Anyway - that’s all cleaned up - I reformatted, scanned both my internal and external USB HDDs, deleting the 20 or 30 EXEs that were infected, and all is good.

One thing I’ve found since is that a good 2,000 of my HTML, PHP, and ASP files (I’m a web developer) have a hidden iframe in the bottom of them that goes off to a malicious web site. This is obviously not something that Avast detects when scanning files, otherwise it would have found many of them.

Perhaps this could be added to the things that Avast scans for, as it would be easy to detect and remove (string replace), and could save many people potentially being re-infected by opening a file they assumed was clean (because Avast gave it a clean bill of health).

Interestingly enough, I only found the iframe by chance, as after reading the forums here, I added a list of 10 or so URLs to Avast’s ‘web block’ list to avoid any future problems, and sure enough it popped up a day later when I was opening one of the infected HTML files… so perhaps if I hadn’t done that, I’d be re-infected by now?

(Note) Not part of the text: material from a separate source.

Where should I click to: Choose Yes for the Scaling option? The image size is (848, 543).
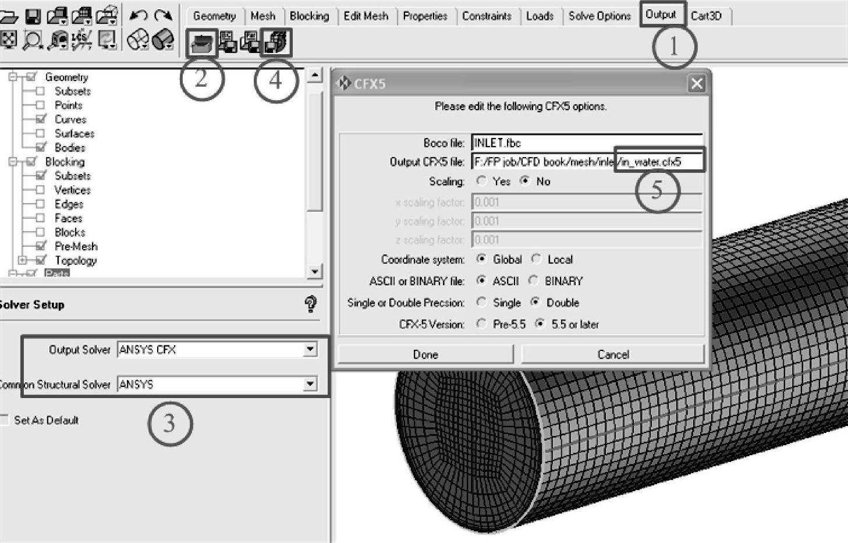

Anyway - I think it would be very beneficial to have Avast scan for this iframe code. What do others think? Is this something I need to contact Avast about, or do their developers read these forums?

Thanks,
Dan

As you already know, Avast handles Win32:Vitro very well, except for iframe located in infected .html files.
CA anti-virus is the one which can clean (not delete) these infected .html files.
For results, you can open these .html files using Notepad before & after cleaning process.